Crimsonland Review – I Can’t Believe It’s Not Doom

crimsonland review

A Strange Resemblance

Developer 10tons has been one of the biggest Nintendo Switch supporters, especially in the top-down shooter department. Between Neon Chrome, JYDGE, and Time Recoil, they’ve essentially cornered that section of the market for themselves. Recently, they released their newest 2D shooter on the Nintendo Switch – Crimsonland. Unlike the games that came before it, this title is focused on carnage and blasting through hordes of spiders, zombies, and lizards. Once again, it is a port of a game released much earlier, so how does it hold up?

At first glance, Crimsonland doesn’t leave a great impression. The cover art is strikingly similar to DOOM, a fault that is more emphasized due to that game’s recent release on the Switch. That said, the two games couldn’t be more different.

crimsonland review

The Return of Flash Games?

While most of the ports that have come to the Switch are only a few years old, Crimsonland is nearly 15. Having been released back in 2003, it’s not exactly the most desired game to bring to Nintendo’s hybrid console. The more concerning aspect of this is how 14 years of progression have impacted the quality of Crimsonland.

Unfortunately, time didn’t bode well for this title. Being released on significantly inferior computer hardware, Crimsonland is an ugly game. Everything is covered in muddy colors and edgy textures. The animations of the enemies themselves aren’t great. To put it all simply, it looks like a title that I would’ve played on back in the days of Flash games.

crimsonland review

This fact wouldn’t be so bad if Crimsonland didn’t play like a Flash game. It’s a very quick title focused on arcade-style play rather than a strong sense of progression. There are single-player missions, but they all center around the same idea: shoot a particular set of enemies with a different weapon. It does try to break up the action by offering a perk every time you level up, but that is downplayed by the fact that your level and perks reset for each level. Because of this, it doesn’t feel as if there is any progression and some stages feel a little imbalanced as a result.

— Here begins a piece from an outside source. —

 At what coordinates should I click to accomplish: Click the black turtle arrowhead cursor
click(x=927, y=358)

There are two modes to choose from in Crimsonland: the aforementioned Mission Mode and Survival Mode. The former is just placing you in the path of hundreds of creatures that you must take down without dying. The latter is a bit more exciting, testing how long you can survive. There are different variants of Survival Mode, but they all involve nothing more than changing your weapon setup.

To Hell and Back

With all of this archaic design, I have to say that Crimsonland isn’t all bad. As you play through levels, you will unlock new survival modes and weapons to use against waves of monsters. The latter is way more exciting, as the weapons are varied and still satisfying. While some are definitely better than others, that’s part of the fun of collecting them all.

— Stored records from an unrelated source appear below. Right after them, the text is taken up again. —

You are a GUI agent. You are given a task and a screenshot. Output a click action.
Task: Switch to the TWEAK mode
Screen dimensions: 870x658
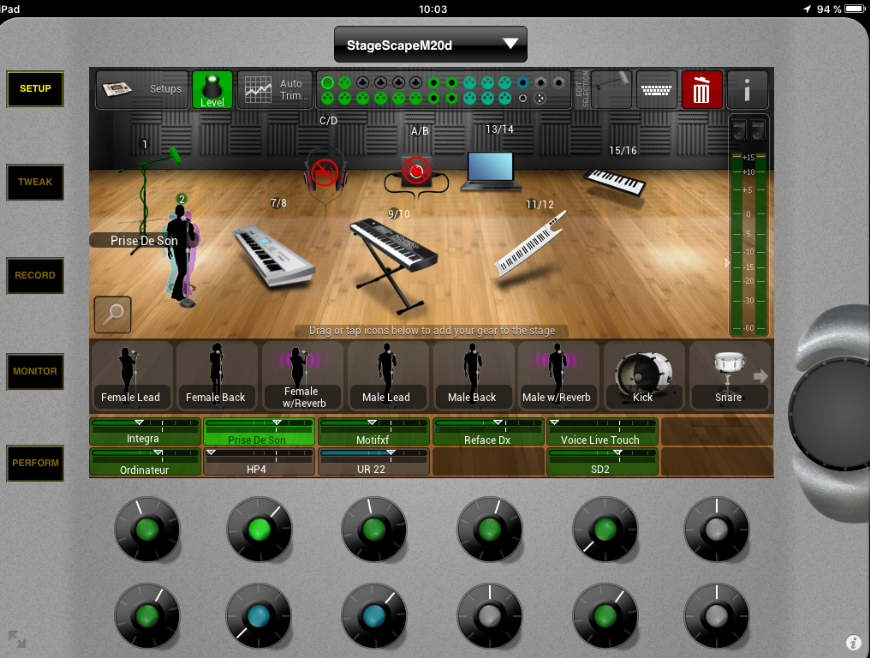[35, 182]
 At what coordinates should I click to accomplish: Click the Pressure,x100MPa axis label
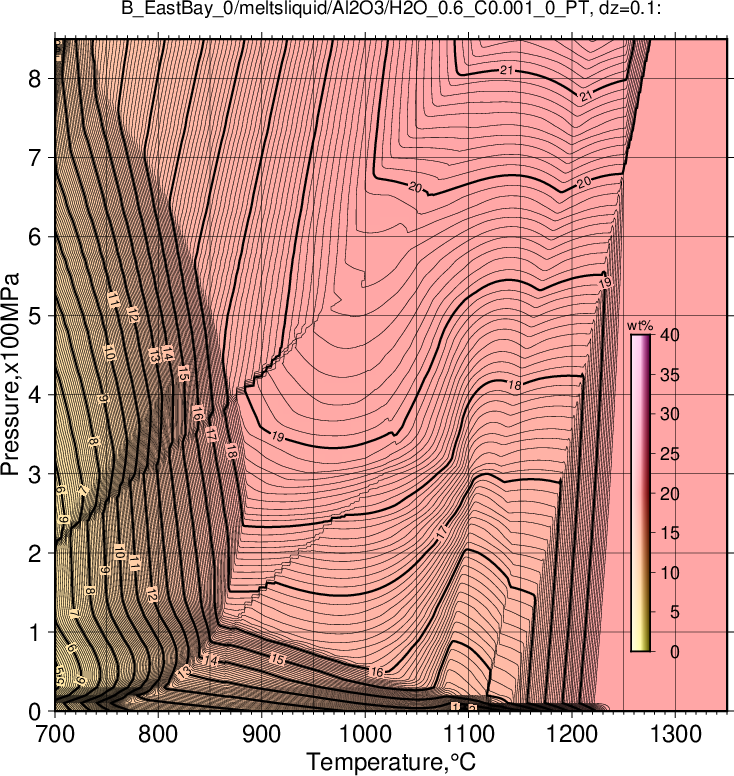pyautogui.click(x=11, y=375)
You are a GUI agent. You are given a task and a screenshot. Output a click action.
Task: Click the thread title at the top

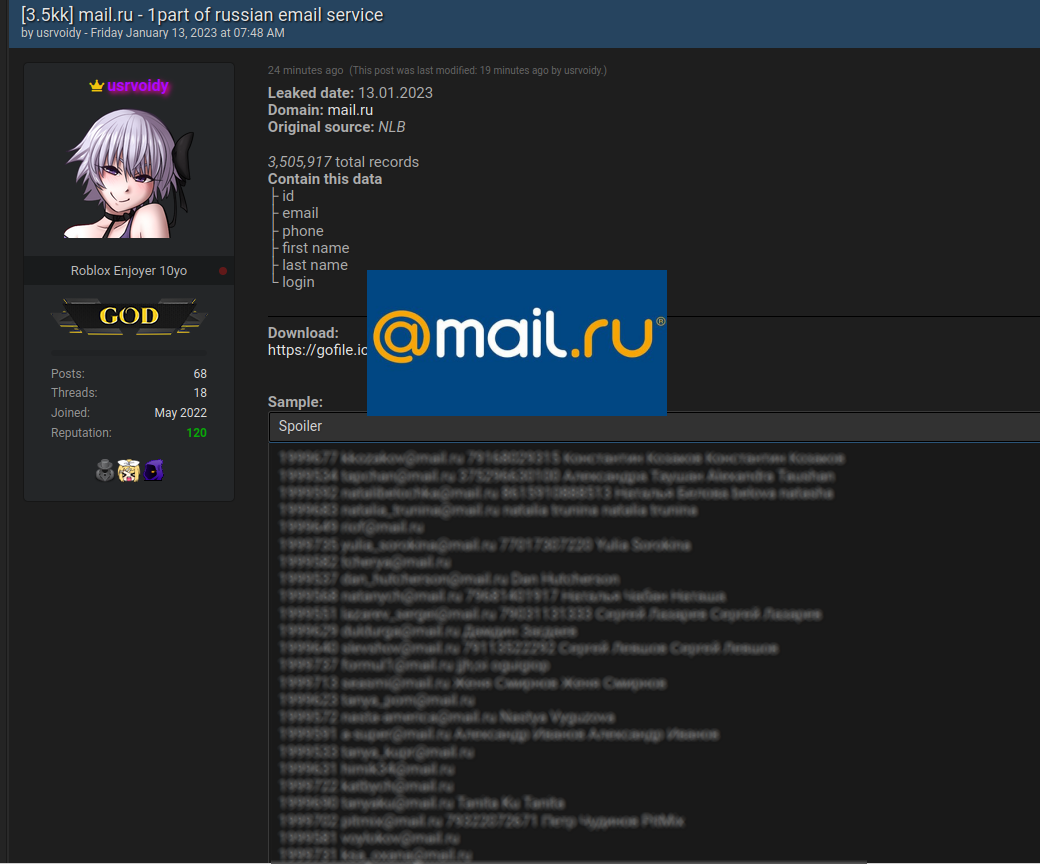(x=202, y=14)
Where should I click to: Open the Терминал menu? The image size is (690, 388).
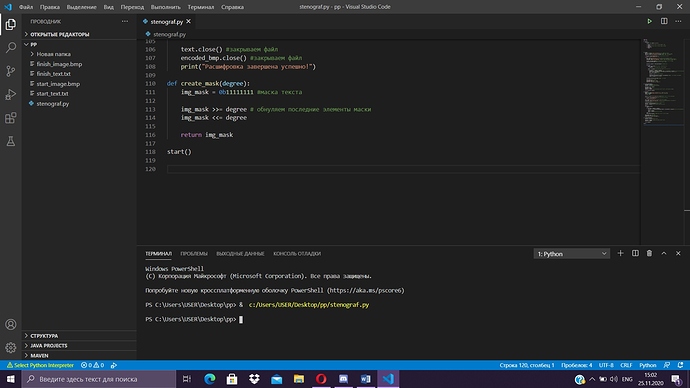coord(201,7)
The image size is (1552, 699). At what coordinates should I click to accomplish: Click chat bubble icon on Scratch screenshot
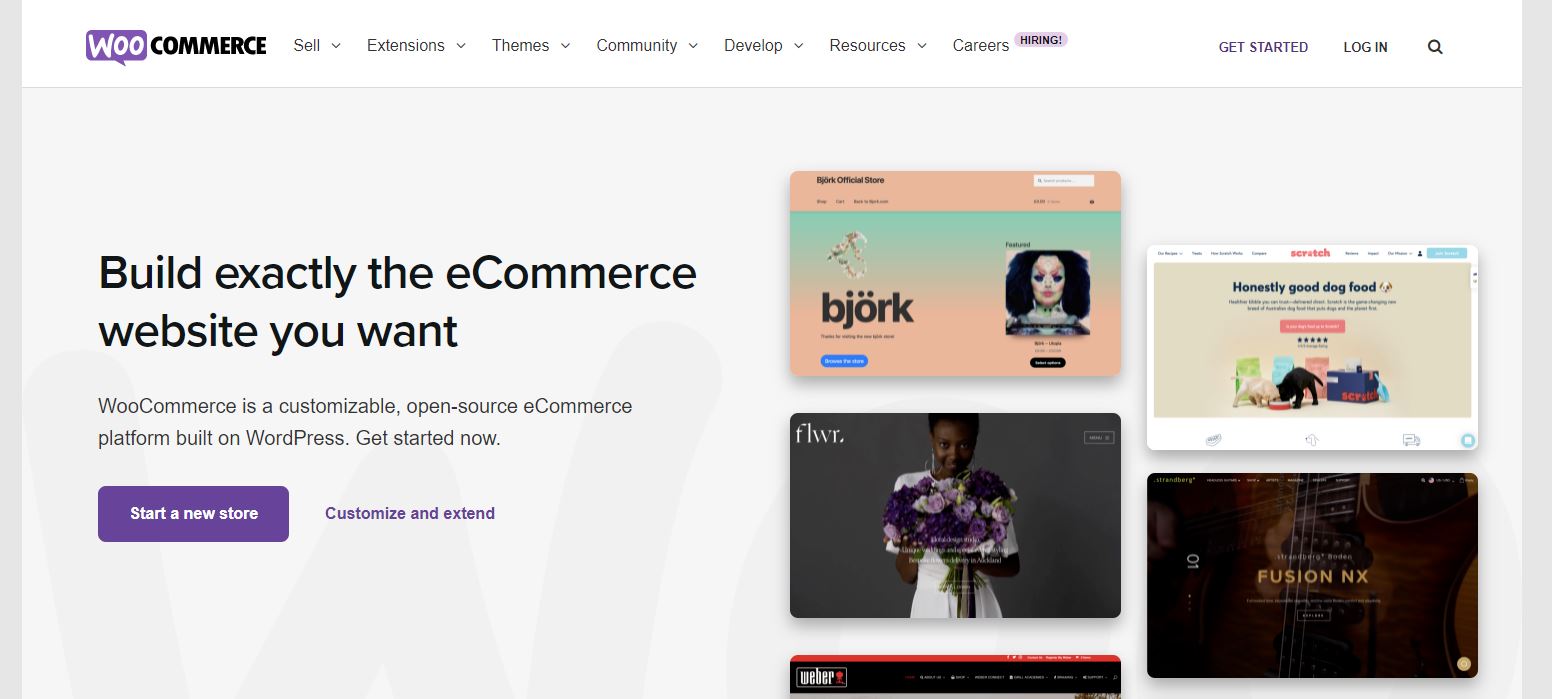1467,439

Furthermore, the gameplay isn’t bad on its own. Crimsonland, for the time that it was released, is actually a very well-designed game and has some great and fun ideas that could keep people playing for a while. Moving forward to 2017, that’s where things get a little more shaky, which brings me to one of my biggest questions with this game: why does it exist now?

Let me explain. 10tons has already released 3 critically-acclaimed top-down shooters that each appeal to a different style of gameplay. The arcade genre is already covered with Neon Chrome. When you bring Crimsonland and put it against these other three games, it simply doesn’t hold a candle. It just hasn’t held up after 14 years.

Bite Sized

If you choose to get Crimsonland, understand that the amount of time you spend playing it is solely dependent on how much you enjoy doing the same thing over and over. There isn’t a lot of content to the game other than shooting enemies until you’re blue in the face. If you enjoy this, you’ll get a lot of play time out of Crimsonland, but if it’s not your cup of tea, then I would strongly recommend looking elsewhere.

crimsonland review

Adding salt to this wound is the fact that the game costs around $13. On its own, that’s fine. But, if you spend just two dollars more, you can get the experience of the better shooters than 10tons has put on the Switch (Again, Neon Chrome is a very similar experience that has been extremely modernized).


System reviewed on: Nintendo Switch.

Disclaimer: A review code for Crimsonland was provided by 10tons for this Crimsonland review.